As baby boomers retire, German businesses turn to robots

(This Oct. 27 story has been corrected to change the name of the Daimler Truck works council chairman to Michael Brecht, not Matthias Krust, in paragraph 23)

By Maria Martinez

BERLIN (Reuters) - At machine parts producer S&D Blech, the head of the grinding unit is retiring. With Germany's acute labour shortage leaving few candidates to take on the skilled but dirty and hazardous manual work, the company will replace him with a robot.

Other small and medium-sized companies are also turning to automation as the gradual exit from the workplace of Germany's post-war "baby boom" generation tightens the labour squeeze.

Some 1.7 million German jobs were unfilled in June, official data shows. The German Chambers of Commerce and Industry (DIHK) says more than half of companies are struggling to fill vacancies, at an estimated cost to growth in Europe's largest economy of nearly 100 billion euros ($109 billion) per year.

Managing director Henning Schloeder cited that trend to explain S&D Blech's push over several years towards automation and digitalisation, saying: "This will further aggravate the already difficult skilled labour situation, particularly in production and crafts."

Finding a new head of the grinding unit was hard "not only because of all the experience he has, but also because it's a back-breaking job that no one wants to do any more", Schloeder told Reuters.

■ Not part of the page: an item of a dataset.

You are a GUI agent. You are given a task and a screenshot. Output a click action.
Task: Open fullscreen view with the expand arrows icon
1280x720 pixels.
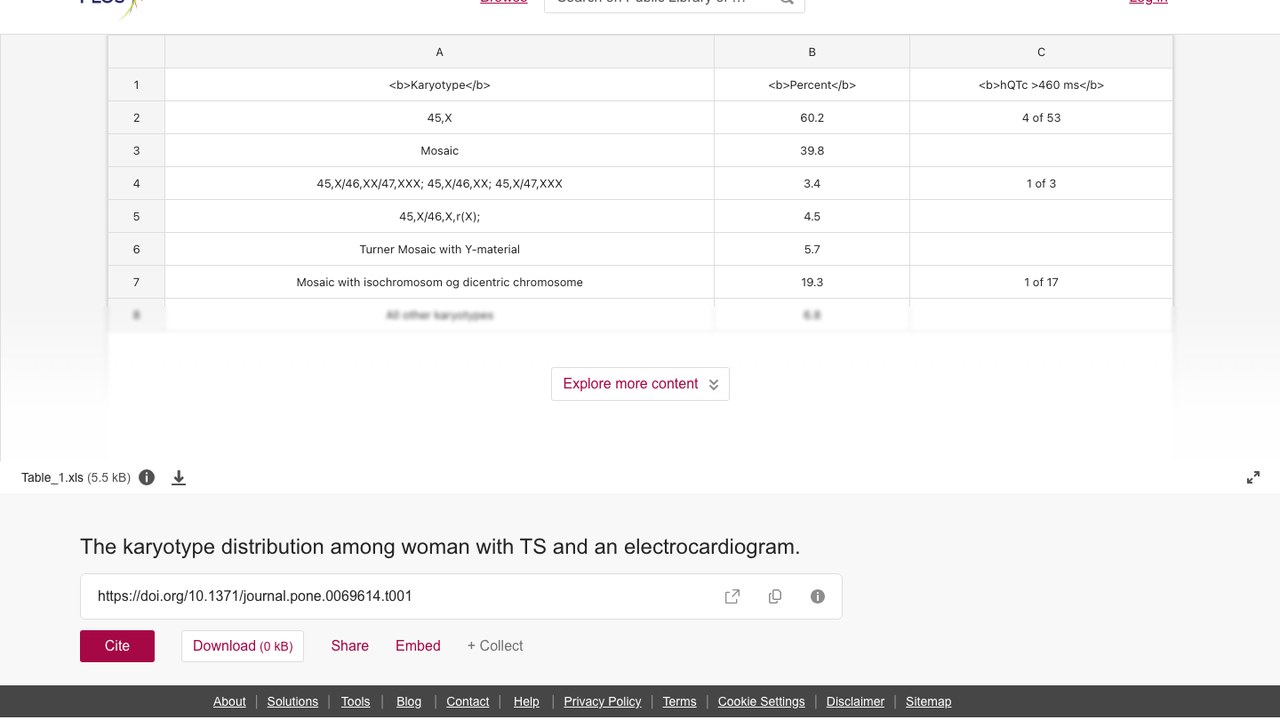coord(1253,478)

Machine-grinding involves high heat and continuous noise, while the sparks it throws out can be dangerous.

More women working and a surge in immigration have helped compensate for demographic changes in recent years in Germany.

But with baby boomers retiring and a new cohort - much smaller, due to low birth rates - joining the labour force, the Federal Employment Agency expects the pool of workers to shrink by 7 million people by 2035.

With similar shifts affecting other developed economies, the impact of advanced automation technologies from robotics to AI will be widely felt, said Nela Richardson, chief economist at global payrolls and HR services provider ADP.

"Long term, all those innovations are a game-changer for the world of work. Everybody will do their job differently," she told Reuters.

Heavy investment in automation by car makers and other industrial giants means Germany is already the world's fourth-biggest market for robots, and the largest in Europe.

But as robots become cheaper and easier to operate, the often family-run Mittelstand companies that are the country's economic backbone are also using them, from manufacturers like S&D Blech to bakeries, laundries and supermarkets.